À la fin de la conversation, Maher Abdulaziz al-Mutreb, haut responsable des renseignements saoudiens et garde du corps du prince héritier saoudien, a demandé si "l'animal sacrificiel" était arrivé.

"Il est arrivé", répondit une voix, unSelon une transcription d'un enregistrement audio, un extrait du rapport d'un expert des Nations Unies sur l'assassinat de Khashoggi a été rendu public mercredi.

De fournir un compte rendu minute par minute du démembrement du journaliste aux détails des preuves Le meurtre "planifié et élaboré" de Khashoggi n'aurait pas pu être exécuté sans que le prince héritier Mohammed soit au courant, le rapport de Agnès Callamard, enquêteuse sur les exécutions extrajudiciaires aux Nations Unies, est une lecture lugubre.

Voici cinq points à retenir.

1. 'Les joints seront séparés'

Peu de temps avant l'arrivée de Khashoggi au consulat, al-Mutreb a demandé à Salah Mohammed Tubaigy, un médecin légiste saoudien réputé, comment ils procèderaient pour exécuter le corps.

"Les articulations seront séparées.
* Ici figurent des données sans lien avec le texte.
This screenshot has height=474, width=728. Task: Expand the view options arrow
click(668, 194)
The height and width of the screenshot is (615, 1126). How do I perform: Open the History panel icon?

Ce n'est pas un problème", répondit le médecin. "Le corps est lourd. La première fois, je coupe à même le sol. Si nous prenons des sacs en plastique et les découpons en morceaux, ce sera fini. Nous emballerons chacun d'eux."

En entrant dans le bâtiment à 13 h 15, Khashoggi a été conduit au bureau du consul général situé au deuxième étage du bâtiment.

Là, la conversation a d'abord porté sur la question de savoir s'il retournerait ou non. Khashoggi a répondu qu'il pourrait le faire à l'avenir. On lui a alors dit qu'il devait rentrer chez lui. "Nous venons vous chercher", dit une voix.

À 13h22, al-Mutreb a demandé à Khashoggi d’envoyer un message à son fils.

"Quel fils? Que devrais-je dire à mon fils?" Khashoggi a demandé. "A bientôt? Je ne peux pas dire enlèvement", continua-t-il.

On a ensuite demandé au journaliste de retirer sa veste.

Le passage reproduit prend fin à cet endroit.